AIM OF THE TASK: A verbatim transcript of the lines below, starting at the first and ending with the one that holds "Task: Click the aggregator_usergroup", is what should be produced.

RAW DATA:
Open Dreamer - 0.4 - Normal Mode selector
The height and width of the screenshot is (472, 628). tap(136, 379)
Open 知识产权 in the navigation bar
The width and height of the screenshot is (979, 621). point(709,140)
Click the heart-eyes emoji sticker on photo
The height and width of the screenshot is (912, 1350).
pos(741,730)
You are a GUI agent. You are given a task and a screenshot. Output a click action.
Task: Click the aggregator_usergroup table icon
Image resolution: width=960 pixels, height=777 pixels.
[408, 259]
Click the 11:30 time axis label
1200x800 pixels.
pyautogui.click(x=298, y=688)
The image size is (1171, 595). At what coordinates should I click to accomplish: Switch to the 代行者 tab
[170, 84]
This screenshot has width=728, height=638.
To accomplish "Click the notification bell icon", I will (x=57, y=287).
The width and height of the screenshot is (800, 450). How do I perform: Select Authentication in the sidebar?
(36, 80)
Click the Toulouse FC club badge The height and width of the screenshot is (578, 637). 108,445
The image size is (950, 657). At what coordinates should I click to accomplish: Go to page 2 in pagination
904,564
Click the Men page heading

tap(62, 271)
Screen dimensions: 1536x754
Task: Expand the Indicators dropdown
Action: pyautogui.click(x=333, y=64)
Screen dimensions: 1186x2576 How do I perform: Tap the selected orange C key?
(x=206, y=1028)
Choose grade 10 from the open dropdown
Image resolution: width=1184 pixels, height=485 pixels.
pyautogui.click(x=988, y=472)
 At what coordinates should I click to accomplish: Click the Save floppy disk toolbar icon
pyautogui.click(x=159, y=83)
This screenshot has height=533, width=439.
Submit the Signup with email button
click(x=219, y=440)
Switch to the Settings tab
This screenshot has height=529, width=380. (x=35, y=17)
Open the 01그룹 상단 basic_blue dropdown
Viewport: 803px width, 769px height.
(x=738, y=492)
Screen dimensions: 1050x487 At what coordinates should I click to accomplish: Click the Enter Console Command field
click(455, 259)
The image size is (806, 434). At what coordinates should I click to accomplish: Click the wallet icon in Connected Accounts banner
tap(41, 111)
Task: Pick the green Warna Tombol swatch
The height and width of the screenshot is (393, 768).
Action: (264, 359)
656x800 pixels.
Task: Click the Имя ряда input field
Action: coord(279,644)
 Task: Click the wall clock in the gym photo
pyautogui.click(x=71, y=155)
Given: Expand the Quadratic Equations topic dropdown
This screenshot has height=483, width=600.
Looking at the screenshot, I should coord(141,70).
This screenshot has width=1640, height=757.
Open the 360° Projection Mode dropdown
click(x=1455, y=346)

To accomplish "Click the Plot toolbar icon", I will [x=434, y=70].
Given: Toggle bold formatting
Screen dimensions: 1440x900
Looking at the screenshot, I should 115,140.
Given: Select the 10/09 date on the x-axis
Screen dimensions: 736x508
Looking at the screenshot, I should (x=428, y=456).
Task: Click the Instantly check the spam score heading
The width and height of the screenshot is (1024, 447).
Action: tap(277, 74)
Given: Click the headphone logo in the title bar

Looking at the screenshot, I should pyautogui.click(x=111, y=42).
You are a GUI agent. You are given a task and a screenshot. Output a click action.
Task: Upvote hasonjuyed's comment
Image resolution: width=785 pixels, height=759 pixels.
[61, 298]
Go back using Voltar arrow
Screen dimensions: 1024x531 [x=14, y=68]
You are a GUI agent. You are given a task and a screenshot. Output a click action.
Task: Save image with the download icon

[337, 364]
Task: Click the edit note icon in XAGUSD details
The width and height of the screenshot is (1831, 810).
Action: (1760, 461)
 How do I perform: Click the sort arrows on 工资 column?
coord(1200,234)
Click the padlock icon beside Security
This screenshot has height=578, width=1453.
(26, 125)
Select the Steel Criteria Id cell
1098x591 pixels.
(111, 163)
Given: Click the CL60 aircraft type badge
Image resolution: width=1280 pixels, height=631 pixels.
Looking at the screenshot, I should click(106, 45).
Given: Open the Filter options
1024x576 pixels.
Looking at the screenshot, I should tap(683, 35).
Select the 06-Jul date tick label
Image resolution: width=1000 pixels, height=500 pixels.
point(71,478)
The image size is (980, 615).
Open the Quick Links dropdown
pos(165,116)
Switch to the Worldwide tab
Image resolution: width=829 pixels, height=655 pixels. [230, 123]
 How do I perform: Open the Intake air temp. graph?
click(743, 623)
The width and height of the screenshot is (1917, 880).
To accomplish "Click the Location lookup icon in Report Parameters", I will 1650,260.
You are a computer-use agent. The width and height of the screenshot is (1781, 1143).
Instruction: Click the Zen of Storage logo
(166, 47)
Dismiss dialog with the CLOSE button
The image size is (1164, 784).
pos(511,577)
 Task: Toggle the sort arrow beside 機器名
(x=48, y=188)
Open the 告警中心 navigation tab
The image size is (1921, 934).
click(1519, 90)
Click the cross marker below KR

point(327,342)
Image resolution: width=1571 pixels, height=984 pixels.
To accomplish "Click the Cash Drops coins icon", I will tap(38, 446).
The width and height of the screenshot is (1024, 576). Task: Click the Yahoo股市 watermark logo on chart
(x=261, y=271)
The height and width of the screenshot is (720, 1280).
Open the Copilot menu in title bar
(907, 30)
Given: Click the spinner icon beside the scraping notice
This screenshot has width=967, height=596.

EXERCISE RESPONSE:
Open Dreamer - 0.4 - Normal Mode selector
The height and width of the screenshot is (472, 628). tap(136, 379)
Open 知识产权 in the navigation bar
The width and height of the screenshot is (979, 621). point(709,140)
Click the heart-eyes emoji sticker on photo
The height and width of the screenshot is (912, 1350).
pos(741,730)
You are a GUI agent. You are given a task and a screenshot. Output a click action.
Task: Click the aggregator_usergroup table icon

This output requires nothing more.